Она смотрела, как он сидит на ступеньке, свесив сцепленные руки между колен, словно прямо сейчас можно было увидеть, как он трудится.
— Он удивительный, — произнес, помолчав немного, Майк. Изумленно покачал головой. Она понимала, о ком он говорит. — Ты знаешь, что он спит всего три часа в сутки? У него невероятная энергия. Посмотри как-нибудь, как он молится. Она ничего не ответила. Майк перевел дыхание, словно собирался нырнуть: очевидно, его речь требовала мужества и воли.
— В общем, — выдавил он, — что я должен сказать об этом заведении и твоей работе здесь. Следующее.
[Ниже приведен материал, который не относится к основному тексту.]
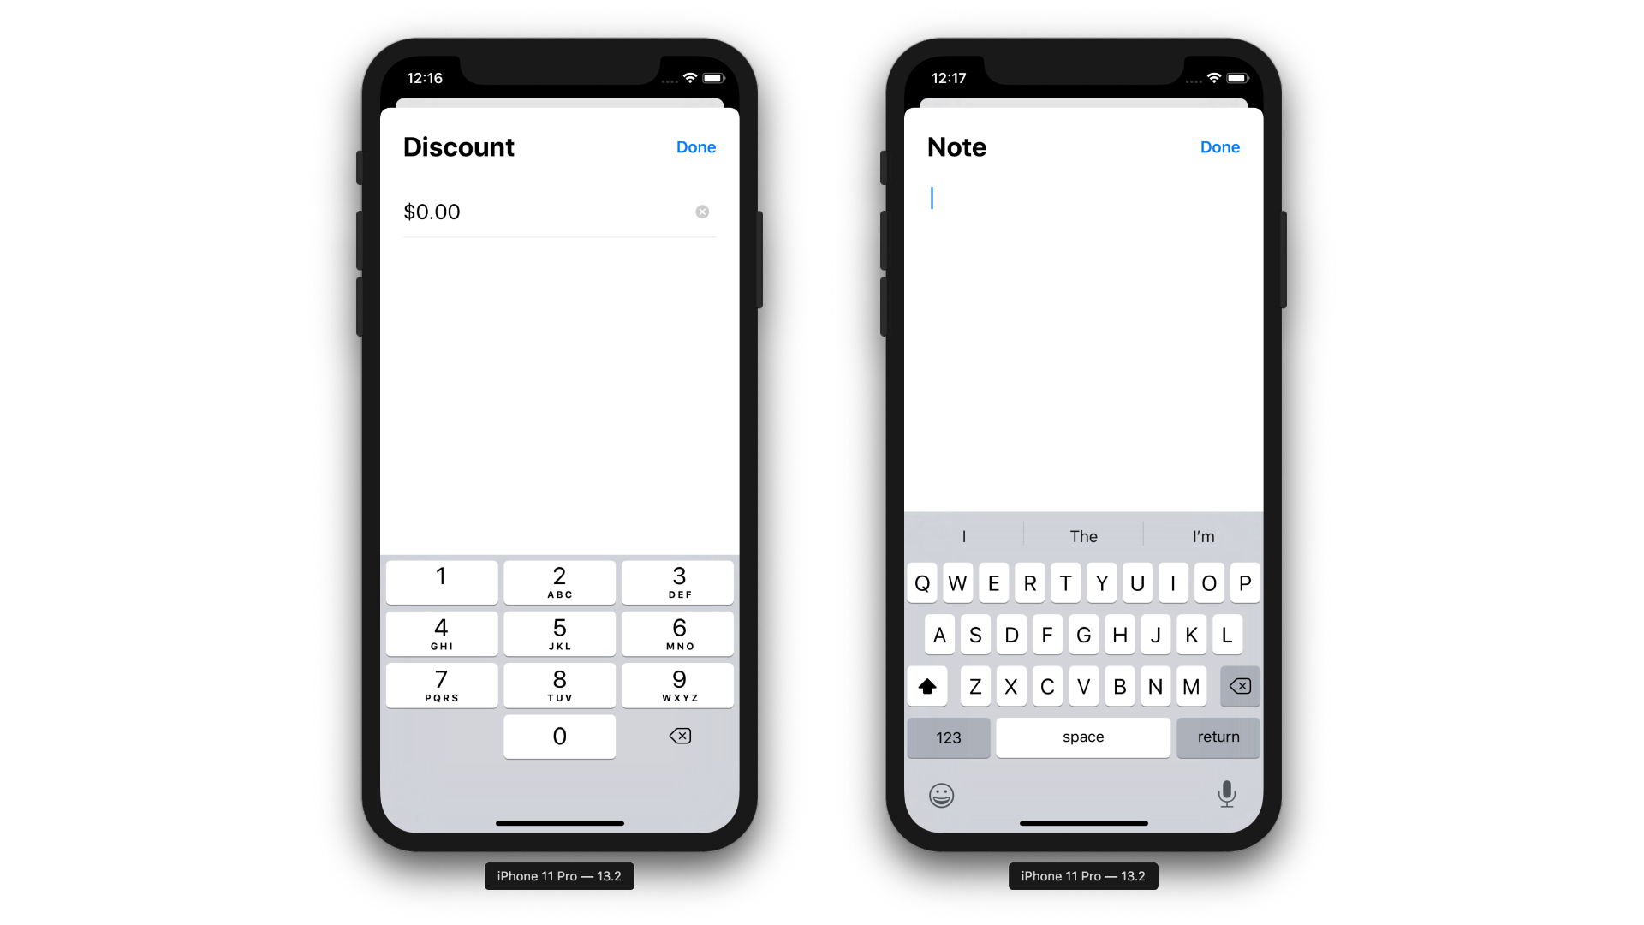Expand number pad key 8 TUV
The width and height of the screenshot is (1644, 925).
560,684
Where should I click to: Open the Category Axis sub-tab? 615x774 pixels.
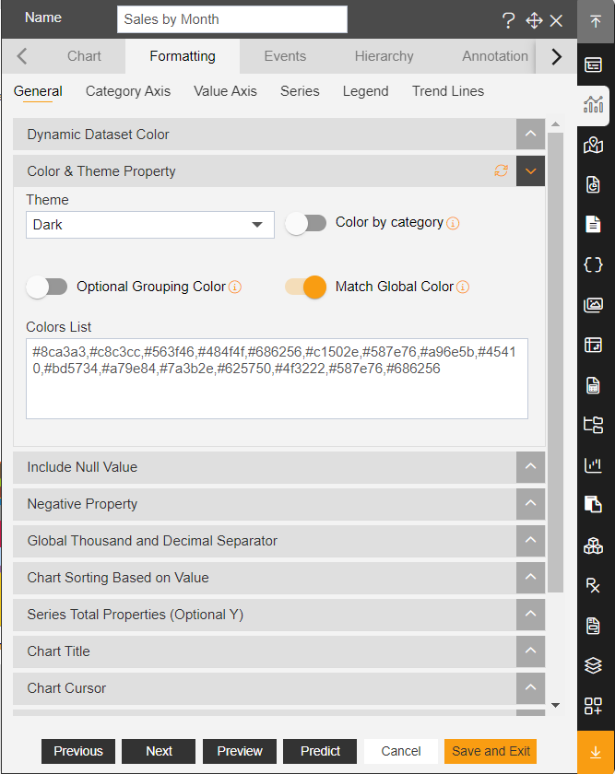pos(128,91)
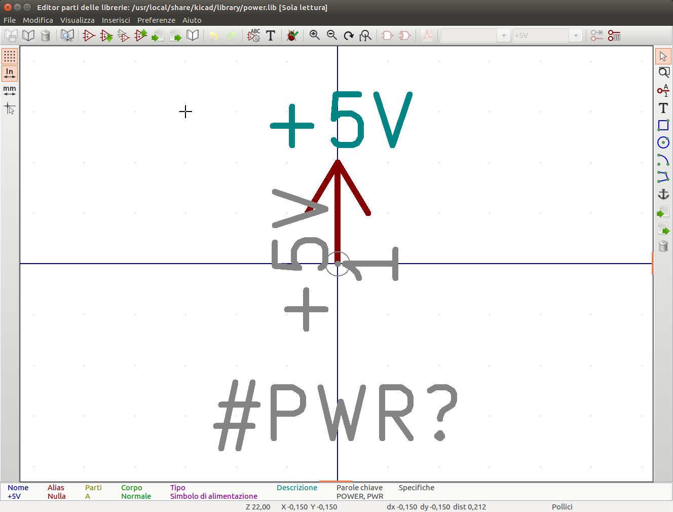Toggle grid display on canvas
Screen dimensions: 673x512
(x=10, y=56)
Если ты не сможешь этим заниматься, больше тебе тут ничего не светит.
— В смысле, вернуться меня не пригласят.
— Да некуда уже будет возвращаться, — сказал он. — Закрывается лавочка, в том виде, в каком была. Больше я тебе ничего не могу сказать, но нас теперь только Бог может спасти. Если мы дадим ему такую возможность.
Ей вдруг срочно захотелось в туалет, немедленно; нужда эта накинулась на нее неумолимо, без всякого предупреждения.
— Старый мир умирает, — произнес он так, словно цитировал какой-то известный ей текст. — А новый рождается в муках.